Also did you even read what the lawsuit was about? In 2023, a California judge had dismissed the claims against the individual managers saying the complaint did not sufficiently show the Dalit engineer was personally discriminated against. The dispute involved a workplace grievance about promotion and compensation that was later framed as caste discrimination. Companies settle for a confidential resolution and avoiding a long trial, not because there was proven discrimination. Anybody can file a lawsuit in court. President Trump has dozens of case pending in court. That says nothing about the merit of those cases. When most of the case is dismissed and the only part of the case left remaining is against Cisco for its general anti-discrimination policies, you know that this has very little to do with caste discrimination per se. A bunch of companies doing something also says nothing about whether there is systematic caste discrimination happening either. These are the same companies that had DEI boards that mandated everyone name themselves they/them on Zoom calls. If you are 'woke' and support that, then why the hell are you spending your time defending the Hilter sympathetic Harvard Salient? You don't even know what side of the political aisle you are on.

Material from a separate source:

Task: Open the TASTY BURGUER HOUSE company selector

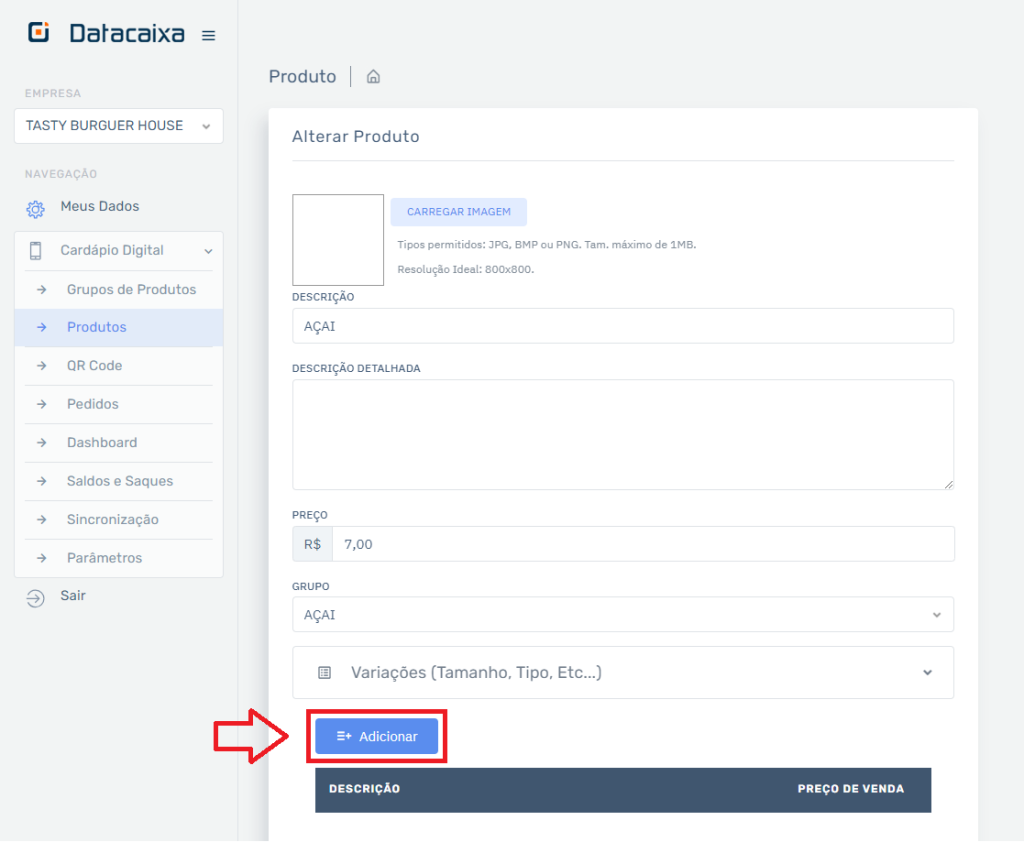Action: coord(118,126)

Your point on the Carnegie survey tells me that you're probably new to university and academic research in the social sciences. Are you aware of non-random sampling? The Equality Labs survey was not based on a random sample of Indian Americans. The participants self-selected through activist networks and online outreach. The sample does not represent the broader diaspora. The survey relies on self-reported discrimination. The experiences reported cannot be independently validated through the survey itself. Many Indians in the diaspora do not identify strongly with their caste, do not know their caste category, and interpret caste differently. The survey definitely had classification uncertainty in the way it was framed. The findings were then extrapolated beyond the data. I will not buy advocacy-led research. An unrelated but useful comparison is The Sentience Institute's poll that found that 49% of Americans support a ban on factory farming. Is that actually true? I wish it was. Or a Faunalytics Survey that found 71-85% of Americans opposing factory-farm practices like battery cages and gestation crates? I want large peer-reviewed studies and investigative journalism done by reputable news organizations to uncover caste discrimination in the US. None of this has happened yet. Odd, right?

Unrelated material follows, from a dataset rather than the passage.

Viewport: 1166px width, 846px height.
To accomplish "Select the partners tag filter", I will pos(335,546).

Because you keep bringing up the civil rights movement and foolishly suggest that my logic is against anti-race discrimination, consider this: Identical resumes were run with different names to measure racial bias. Race discrimination was proven to exist. No such study was done for caste discrimination in the USA. Unless I see something like this, I will not support any anti-caste discrimination bills when there are already protections in place against discrimination.
I am tired of people like you trying to say there is a problem when there is not one. I am tired of others looking at me as oppressed and as a victim. We can take care of ourselves and do not need outsiders like yourself making a spectacle of us, while also offending our religious beliefs.
We have a harvard directory where harvard affiliate can check who is a harvard affiliate(you were indeed not on there meaning you are faking your affilation), the fact you dont know this questions everything youve said thus far.
The fact that you look people up on directories says a lot about how creepy you are. I have never felt the need to. You have still not responded to my comment. I can't believe we both go to the same school. If you put two brain cells together, you will realize that my religious name isn’t the same as the legal name used in university records.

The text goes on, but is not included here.